Cosa significa
Un tipo che mischia lo spirito da zaro tamarro con l'anima del teppista di quartiere, uno che va in giro col ciabattume bianco e la parlata sempre imballata, manco fosse l'arredamento sonoro del vicolo.
Esempi d'uso
"Oh, vedi quel tipo col berretto sghembo? Classico zarracchino, stamattina ha già fatto due giri in motorino senza casco!"
"Maria si è messa con un zarracchino che le ha già portato due accendini rotti e un portaocchiali a forma di delfino, però almeno la fa ridere fino a farle scendere il mascara"

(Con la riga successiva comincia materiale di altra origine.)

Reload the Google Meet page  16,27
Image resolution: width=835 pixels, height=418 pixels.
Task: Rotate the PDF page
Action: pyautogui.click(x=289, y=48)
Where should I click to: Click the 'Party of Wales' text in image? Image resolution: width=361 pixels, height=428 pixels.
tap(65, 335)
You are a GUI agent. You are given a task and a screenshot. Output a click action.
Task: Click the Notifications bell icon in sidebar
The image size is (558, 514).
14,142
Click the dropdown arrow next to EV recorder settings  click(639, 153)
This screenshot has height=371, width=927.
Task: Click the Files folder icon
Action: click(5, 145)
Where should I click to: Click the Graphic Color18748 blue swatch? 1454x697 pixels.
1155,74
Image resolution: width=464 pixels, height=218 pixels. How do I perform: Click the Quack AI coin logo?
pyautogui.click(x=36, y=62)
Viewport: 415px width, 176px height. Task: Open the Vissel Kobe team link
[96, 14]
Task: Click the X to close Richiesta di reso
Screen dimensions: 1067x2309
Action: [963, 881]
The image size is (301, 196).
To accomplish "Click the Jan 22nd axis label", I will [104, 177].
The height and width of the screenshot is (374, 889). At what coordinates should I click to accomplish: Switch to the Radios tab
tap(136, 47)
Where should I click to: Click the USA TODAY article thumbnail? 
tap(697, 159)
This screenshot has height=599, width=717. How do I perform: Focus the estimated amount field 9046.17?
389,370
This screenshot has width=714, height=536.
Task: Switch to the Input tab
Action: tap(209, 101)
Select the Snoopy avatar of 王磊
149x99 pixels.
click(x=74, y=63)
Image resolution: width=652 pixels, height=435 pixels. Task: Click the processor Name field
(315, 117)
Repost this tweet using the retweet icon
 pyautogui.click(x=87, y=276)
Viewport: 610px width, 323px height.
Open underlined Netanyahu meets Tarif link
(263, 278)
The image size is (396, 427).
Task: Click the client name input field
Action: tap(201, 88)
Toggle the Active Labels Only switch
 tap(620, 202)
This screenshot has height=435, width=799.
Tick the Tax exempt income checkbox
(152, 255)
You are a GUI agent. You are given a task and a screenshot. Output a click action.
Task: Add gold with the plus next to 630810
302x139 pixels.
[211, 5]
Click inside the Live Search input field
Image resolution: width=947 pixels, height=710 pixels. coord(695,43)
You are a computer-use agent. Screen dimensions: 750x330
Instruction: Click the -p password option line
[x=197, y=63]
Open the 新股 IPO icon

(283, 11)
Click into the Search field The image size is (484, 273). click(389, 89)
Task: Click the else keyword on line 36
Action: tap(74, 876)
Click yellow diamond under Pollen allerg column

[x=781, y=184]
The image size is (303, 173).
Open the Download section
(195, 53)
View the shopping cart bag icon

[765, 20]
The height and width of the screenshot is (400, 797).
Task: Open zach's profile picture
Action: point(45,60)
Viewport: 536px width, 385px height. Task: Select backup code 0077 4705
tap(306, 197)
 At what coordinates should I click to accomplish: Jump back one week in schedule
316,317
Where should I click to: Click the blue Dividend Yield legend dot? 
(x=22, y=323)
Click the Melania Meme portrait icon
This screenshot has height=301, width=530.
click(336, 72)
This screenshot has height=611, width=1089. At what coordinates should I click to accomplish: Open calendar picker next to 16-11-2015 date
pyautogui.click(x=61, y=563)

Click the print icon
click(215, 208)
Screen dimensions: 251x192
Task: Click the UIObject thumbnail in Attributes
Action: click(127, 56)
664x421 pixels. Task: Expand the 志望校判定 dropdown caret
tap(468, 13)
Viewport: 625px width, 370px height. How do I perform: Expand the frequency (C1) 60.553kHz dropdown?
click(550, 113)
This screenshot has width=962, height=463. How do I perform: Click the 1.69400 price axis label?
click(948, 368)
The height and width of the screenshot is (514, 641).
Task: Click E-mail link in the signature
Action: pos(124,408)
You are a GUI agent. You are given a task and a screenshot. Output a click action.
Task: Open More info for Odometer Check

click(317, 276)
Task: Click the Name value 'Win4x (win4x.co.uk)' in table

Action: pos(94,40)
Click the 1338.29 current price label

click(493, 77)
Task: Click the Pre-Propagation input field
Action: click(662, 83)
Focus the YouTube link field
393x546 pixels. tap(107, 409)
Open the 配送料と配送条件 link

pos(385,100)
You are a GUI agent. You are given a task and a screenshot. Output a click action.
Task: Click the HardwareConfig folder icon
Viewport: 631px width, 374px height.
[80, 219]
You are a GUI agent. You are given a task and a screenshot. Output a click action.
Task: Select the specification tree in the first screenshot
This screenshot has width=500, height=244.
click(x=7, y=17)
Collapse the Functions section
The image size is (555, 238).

"Stamattina lo zarracchino all'angolo vendeva cozze alla brace con una mano e con l'altra mostrava i tarocchi taroccati a un pensionato, tutto senza mai togliere la ciabatta dal marciapiede"
Da dove viene
Nasce dall'incrocio tra 'zaro' e 'zacchino' (da 'zacchino/a', termine pugliese per persona rozza e caciarona), saldandosi in una figura che è più di un semplice teppista: è un teppista col ciabattume bianco, il dialetto come un mitra e la sfrontatezza di chi ha fatto del marciapiede la sua cattedrale.